Oil palm plantations & climate change
5 recommendations for companies; 5 for government & authorities

At CIMB's Cooler Earth Sustainability Summit on 23 Sept, the following practical recommendations for the plantation sector were proposed by Dato' Henry Sackville Barlow, Independent Non-Executive Director of Sime Darby Plantation Bhd. These are his personal views.

As a plantation man, I would like to suggest the five most important measures the plantation industry can and should take to tackle climate change, followed by five measures which the government/authorities can take to encourage/facilitate these changes.

Industry measures

  1. Eliminate totally the discharge of methane from mill effluent/ponds into the atmosphere by 2030.
  2. Maximize use of biomass in the form of fibre and empty fruit bunches (but not fronds or palm trunks, to maintain soil carbon content, soil structure and fertility) for regional biomass plants, generating electricity sustainably to replace current coal imports.
  3. Use coastal areas made unsuitable for cultivation by encroaching salinity or increased flooding due to sea level rise, and roofed-over areas at mills, for large scale solar electricity generation.
  4. Offset remaining CO2 emissions by purchase of carbon credits, ensuring permanent protection for all remaining forested areas in the country.
  5. Take aggressive steps to minimize the carbon cost of each tonne of crude palm oil produced, mill by mill. Buyers will soon be demanding this. This will involve 'retirement' of large areas of oil palm currently planted on peat.

National measures

  1. Agree accelerated depreciation rates for approved methane capture and reuse plants.
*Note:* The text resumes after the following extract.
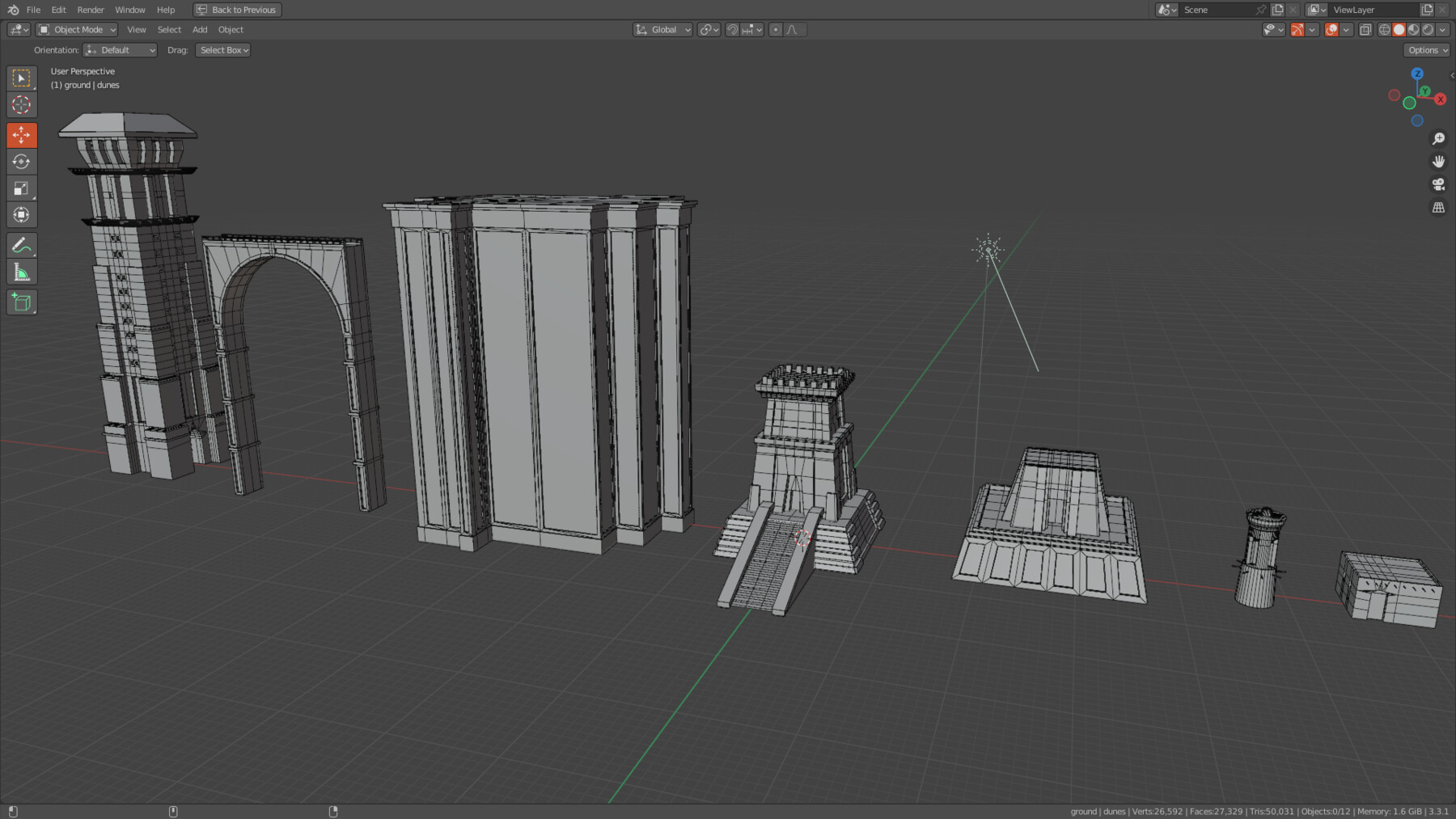Select the Annotate tool
Screen dimensions: 1456x819
pyautogui.click(x=21, y=245)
Such favourable rates to be reduced over the next 5 years, then changed to an increasingly ferocious tax on every tonne of methane emitted.
  2. The national power company TNB to be encouraged to work with the industry (MPOA?) to set up biomass electricity generation units throughout the country, to maximize renewable electricity generation from fibre and empty fruit bunches from mills within a radius of 100 km.
  3. Government to offer favourable depreciation rates for large scale solar electricity generation projects.
  4. Federal and state governments to liaise to encourage internationally approved and audited carbon credit schemes to preserve in perpetuity all remaining forests.
  5. The stock exchange, Bursa Malaysia, to require all quoted plantation groups (and perhaps all quoted companies?) to move within the next two years to full compliance with recommendations of the Task Force on Climate-Related Financial Disclosures.

Henry Barlow, 23 September 2021

Apollo Asia Fund comments:

Action plans for each sector, designed to start a process of change now with the directional clarity required for strategic planning, would be invaluable.

Do they exist for other sectors?

Too much verbiage is being devoted to the avoidance of change, rather than to clarifying practical steps for useful transformation. Perhaps others with long experience in each sector who are concerned for the environment and humanity, and have the necessary independence of spirit, could be persuaded to list their own 5+5s?

It would be encouraging to see these suggestions quickly adopted in Malaysia, and then elsewhere. The world needs sustainable palm oil, and it needs to eliminate unsustainable palm oil. Buyers need to support this by buying the one and not the other. Consumers worldwide can play their part by demanding that all products use only palm oil certified as sustainable.

Thanks to CIMB for encouraging conversations vital to all of our futures.